KCLBC has a good tradition of coming to Kingston Small Boats Head (KSBH), doing well and enjoying the racing. This part of river is much different from the Thames we know and love; smooth water and a current that does not batter crews to pieces. If I were to assign a colour to our part of the Thames it would be grey; the water, cloud and bankside ‘beaches’ are grey. Kingston river is different, a clear greenish-black, and on this Saturday, it looked even more welcoming, with one of the hottest October days on record, and undisturbed sunshine throughout. The Kings mens squad had entered three coxed fours in four races: The first IV (Cameron Bullock, Simon Deacon, Tom Baxter and Oliver Iles, coxed by Euge Guerrero) in the IM2 category, the third four (Igor Musienko, Ciaran Cassidy, James Bridgman, and Jonathan Schulz, coxed by Euge Guerrero) in the IM3 category and with the second four (Samuel Nicholls, Daniel Baryshnikov, John Campbell and Matthew Evans, coxed by Jasper Couper), racing IM3 and novice categories. While the river was a pleasure to row on; I would say the second four drew the short straw. The course had been lengthened by 750 metres from previous years to 5.2km, and each race would be a hard slog against other crews hungry for silverware.
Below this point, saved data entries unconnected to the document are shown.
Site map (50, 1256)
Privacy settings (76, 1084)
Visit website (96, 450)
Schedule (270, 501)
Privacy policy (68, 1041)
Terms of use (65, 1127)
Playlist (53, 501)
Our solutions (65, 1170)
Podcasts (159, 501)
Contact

Racing just in the afternoon and having watched the morning races, the first IV were looking for a win here against some good crews. The paddle up to the line was marred by a rigging error, however going over the start line the crew were fully committed and with some excellent lines being steered by cox Euge Guerrero, and a crew working themselves ragged, they overtook three crews ahead of them. Using those crews as stepping stones to drive away, they won the category by over a minute, and claimed the pennant.
Taking part in two races on the day, the crew were determined to win the novice and place highly in the IM3 categories. The crew worked hard and were able to find their rhythm in the first race; placing a respectable 7th out of 14.
Their second test came in the afternoon; fatigued but now familiar with the course, the crew set out to claim the novice pennant. After the race was done, the crew were split on their performance, whether they had gained on the crew in front. When the results were published, much to their heartbreak, they had placed second in the category by a narrow margin. Despite this, the crew took a positive experience from the day and has their eyes set on targets further afield.
The third four had a chaotic race, overtaking and being overtaken, with boats crashing and crabbing around them, and in the face of a very strong field placed 13th out of 14. The crew nevertheless enjoyed their day racing and will carry this experience over to the many races to come.
All in all, a successful first day of racing for the mens squad, hopefully to be followed by many more.